Top Vatican figure in row over child abuse comments

Australia`s leading Catholic cleric George Pell, a top Vatican official, came under fire Friday after drawing an analogy between the church`s response to child abuse and a trucking company.

Sydney: Australia`s leading Catholic cleric George Pell, a top Vatican official, came under fire Friday after drawing an analogy between the church`s response to child abuse and a trucking company.
Cardinal Pell, a former archbishop of both Melbourne and Sydney before taking up a high-powered job this year as head of a new Vatican finance ministry after being handpicked by Pope Francis, made the comments Thursday.

He acknowledged to a Royal Commission into Institutional Responses to Child Sexual Abuse in Melbourne that the church had a moral obligation to the victims of paedophile priests.

But he suggested that when it came to its legal responsibility, the actions of its priests were not necessarily the fault of the church, citing the hypothetical example of a woman being molested by a truck driver.

"If the truck driver picks up some lady and then molests her, I don`t think it`s appropriate, because it is contrary to the policy, for the ownership, the leadership of that company to be held responsible," he said via video link from Rome.

"Similarly with the church and the head of any other organisation.

"If every precaution has been taken, no warning has been given, it is, I think, not appropriate for legal culpability to be foisted on the authority figure."

The comments outraged support groups, who said Pell was displaying a lack of compassion for victims of abuse.
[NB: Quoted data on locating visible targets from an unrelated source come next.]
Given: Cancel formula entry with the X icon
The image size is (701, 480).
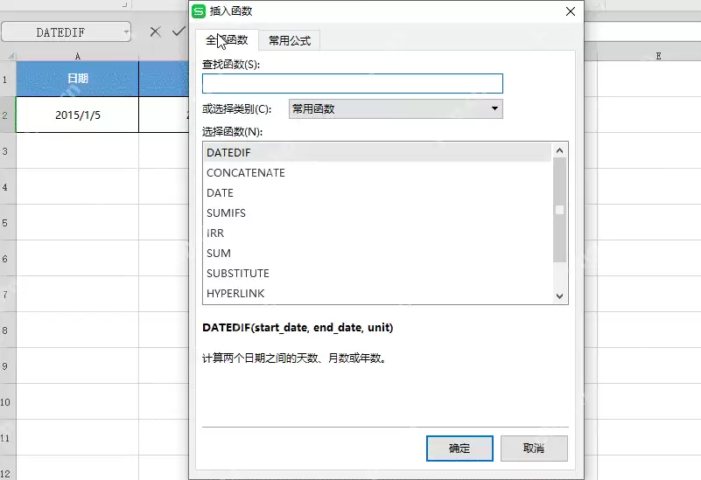Looking at the screenshot, I should [155, 31].
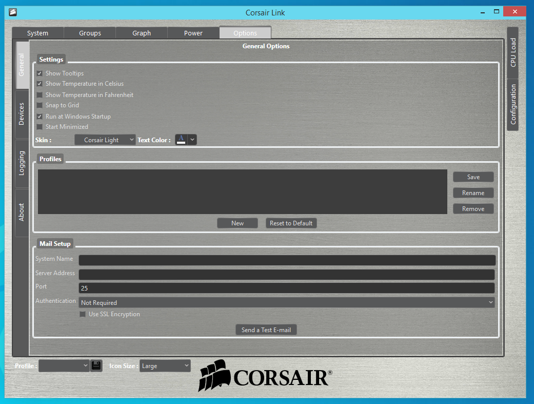Enable Show Temperature in Fahrenheit
Viewport: 534px width, 404px height.
[x=39, y=95]
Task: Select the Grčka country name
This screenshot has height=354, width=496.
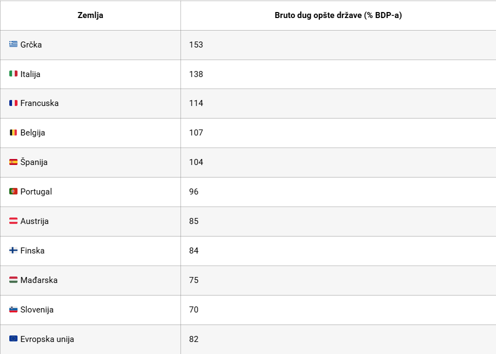Action: tap(31, 45)
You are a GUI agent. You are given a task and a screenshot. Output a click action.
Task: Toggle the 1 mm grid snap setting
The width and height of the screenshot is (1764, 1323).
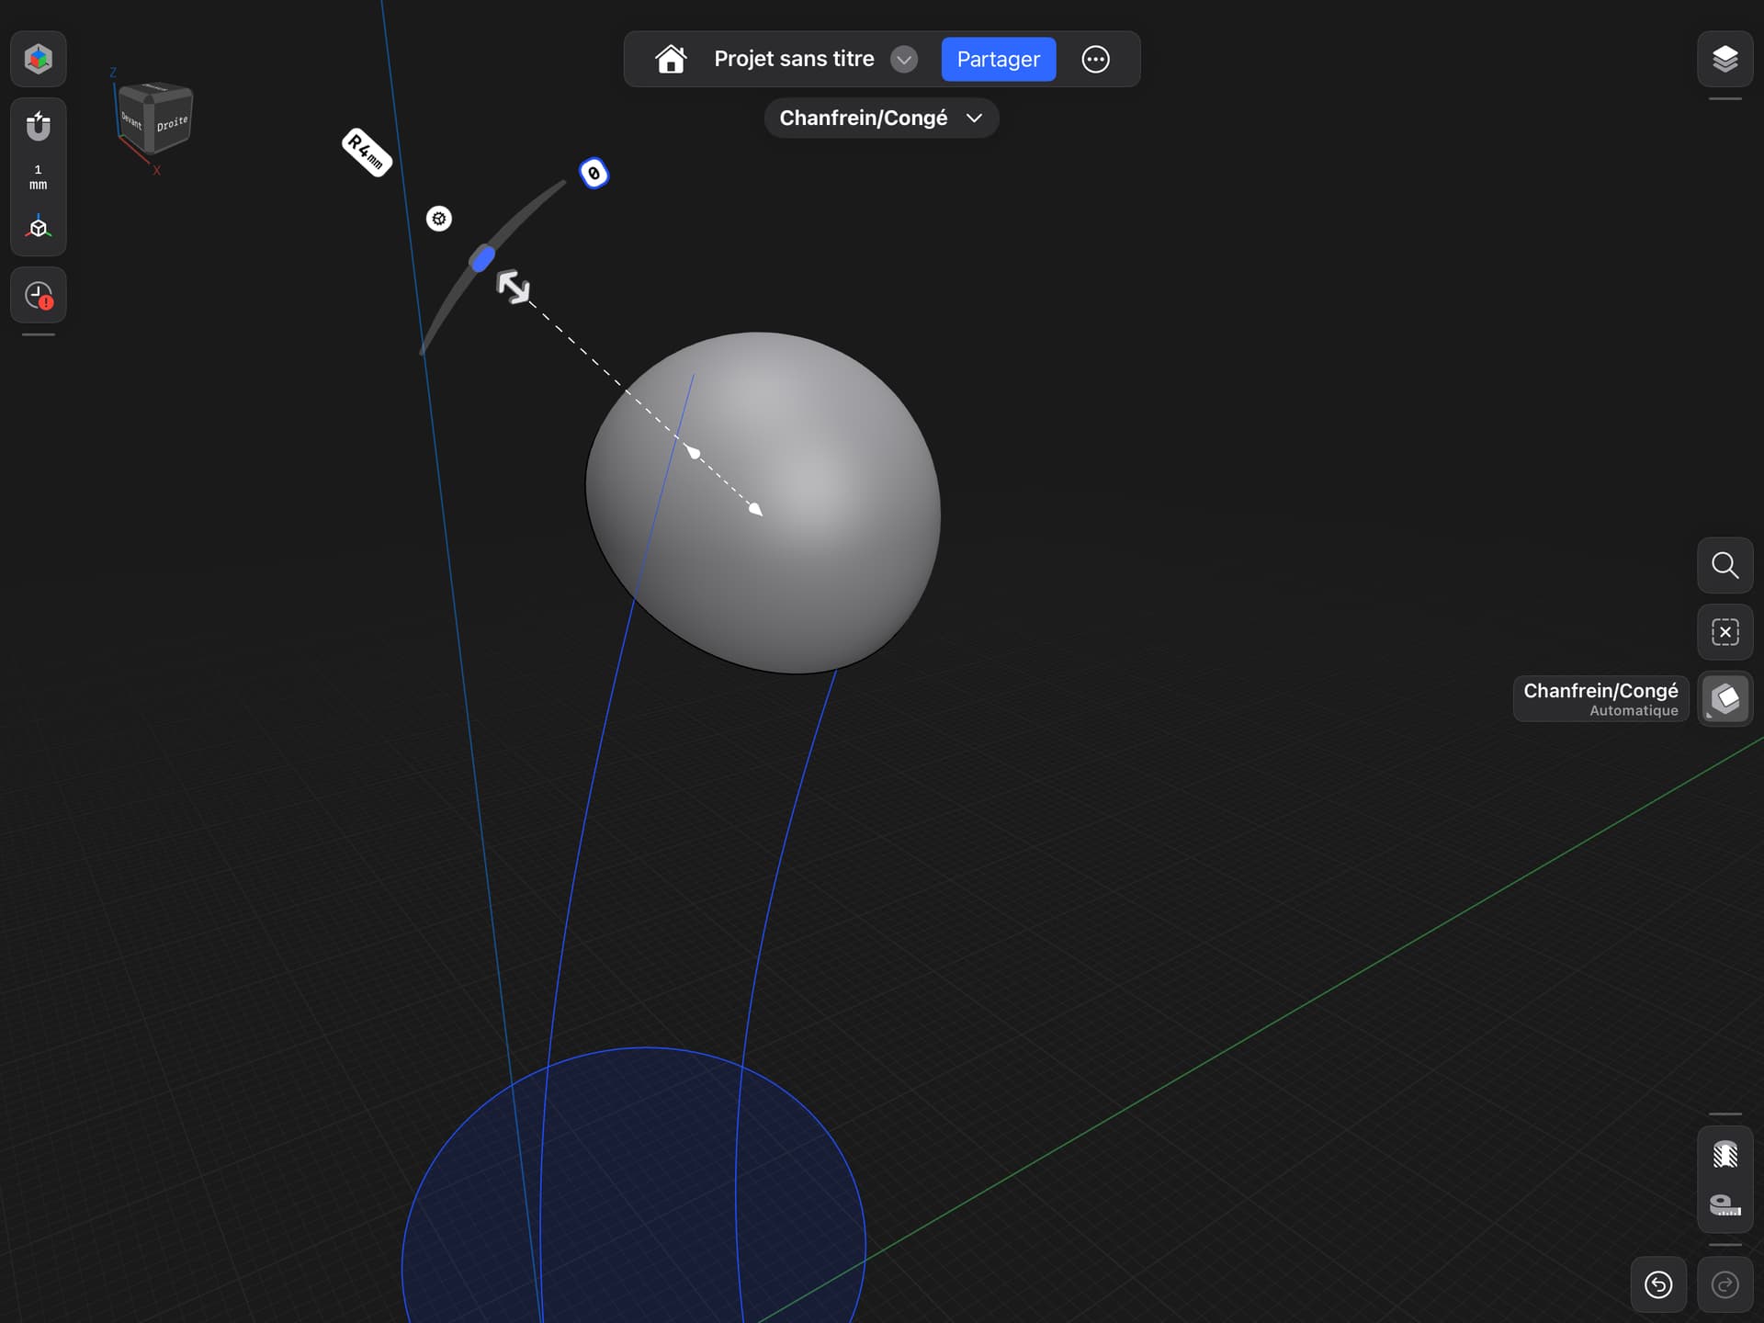(39, 177)
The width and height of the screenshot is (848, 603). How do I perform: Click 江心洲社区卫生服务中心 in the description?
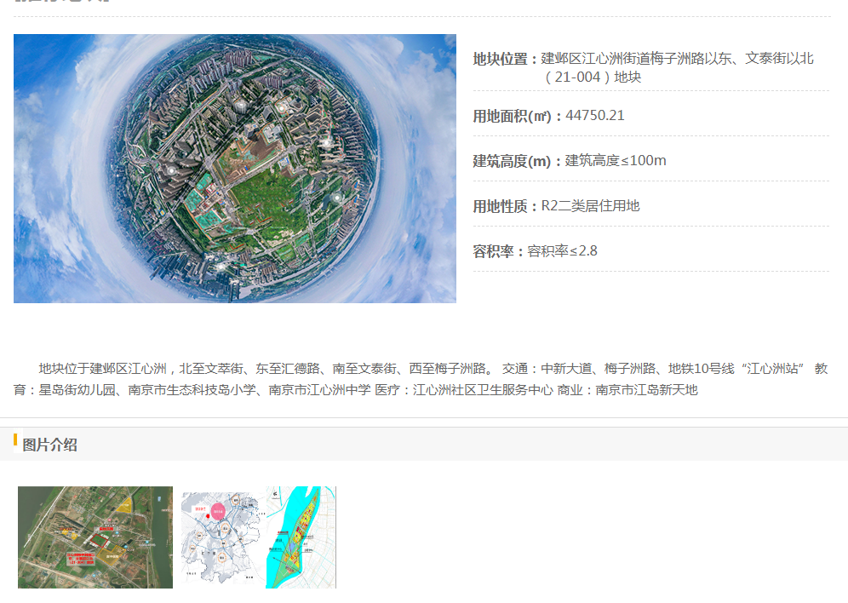point(483,389)
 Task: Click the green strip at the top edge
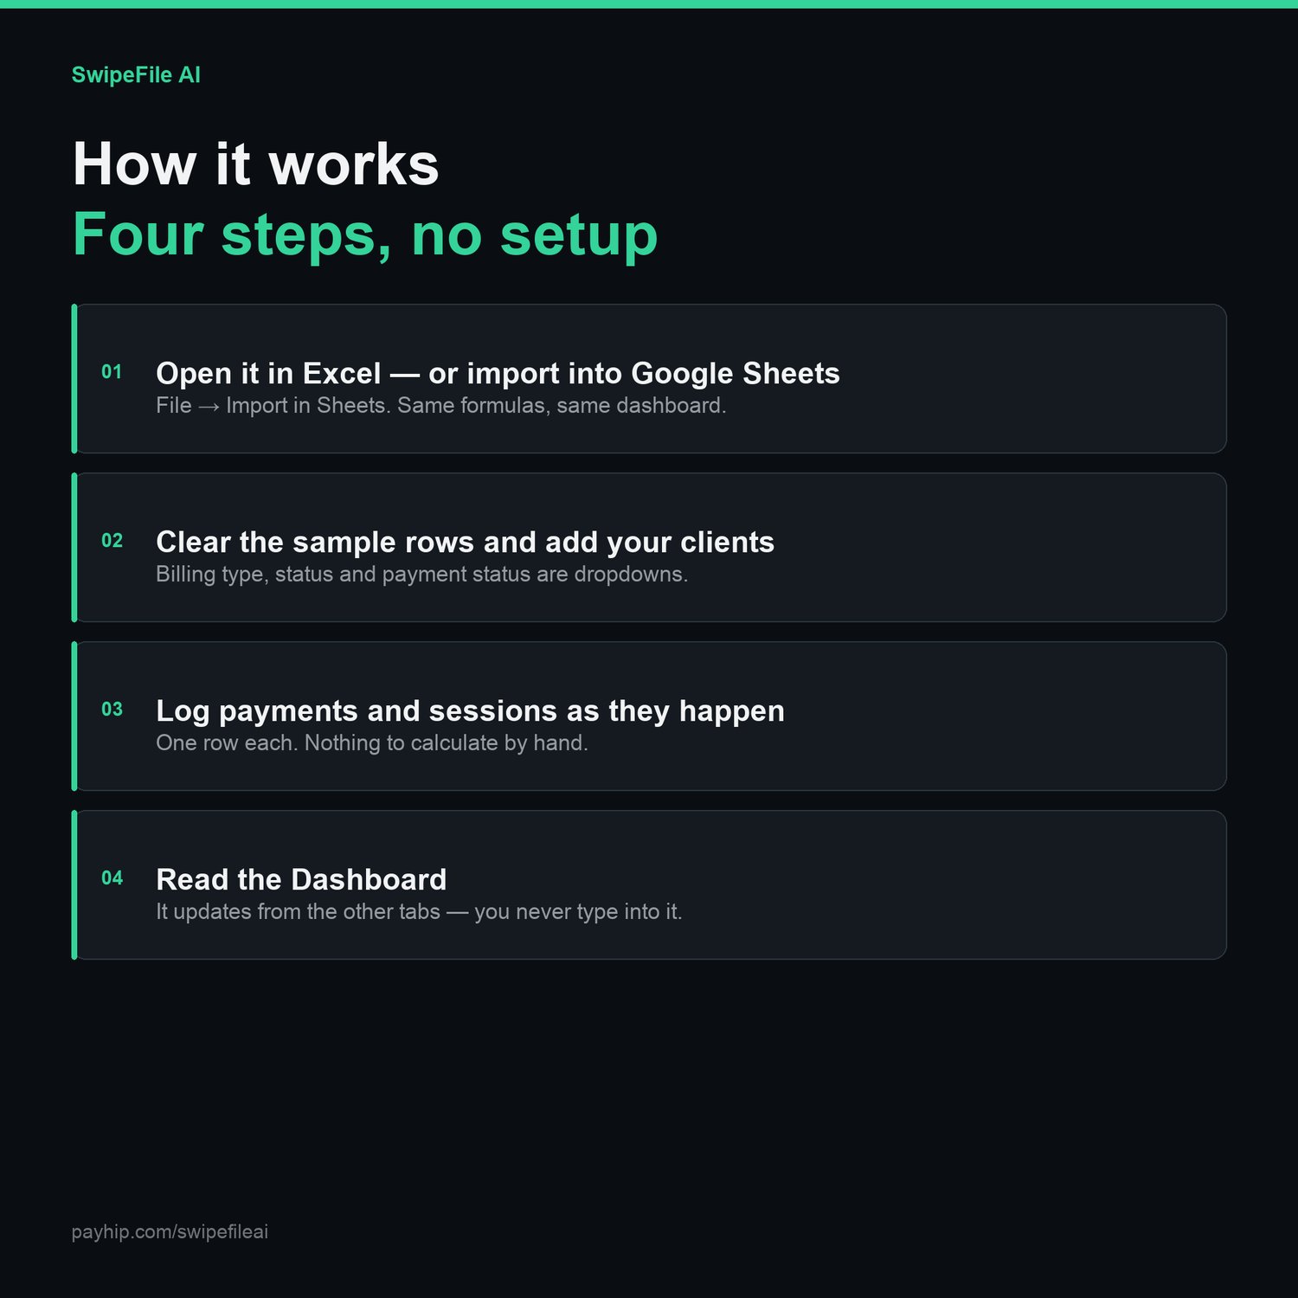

"His comments were outrageous," Adults Surviving Child Abuse president Cathy Kezelman said, adding that he "continues to duck and weave" in trying to deny liability.

"To have their (victims`) experiences denied yet again drives a knife into the wound and twists it," she said.

Nicky Davis, from the Survivors Network of Those Abused by Priests, told ABC radio it showed Pell was out of touch.

"He shows that he really has absolutely no conception of what is appropriate or inappropriate behaviour and what are appropriate or inappropriate things to say to survivors," she said.

"It was a highly offensive comparison and showed that, at the end of the day, all he was concerned with was protecting himself and making excuses for behaviour that is inexcusable."

Earlier this year, in his last sermon before leaving Australia for the Holy See, Pell acknowledged priests, religious leaders and others linked to the church had abused those they were supposed to protect, and he apologised.

The Royal Commission is under way in Australia after a decade of growing pressure to investigate widespread allegations of paedophilia.

Its hearings have covered thousands of harrowing allegations of child abuse involving places of worship, orphanages, community groups and schools.

Pell is now one of the most important figures in the Catholic Church, charged with helping overhaul the Vatican`s much-criticised central administration following a wave of scandals.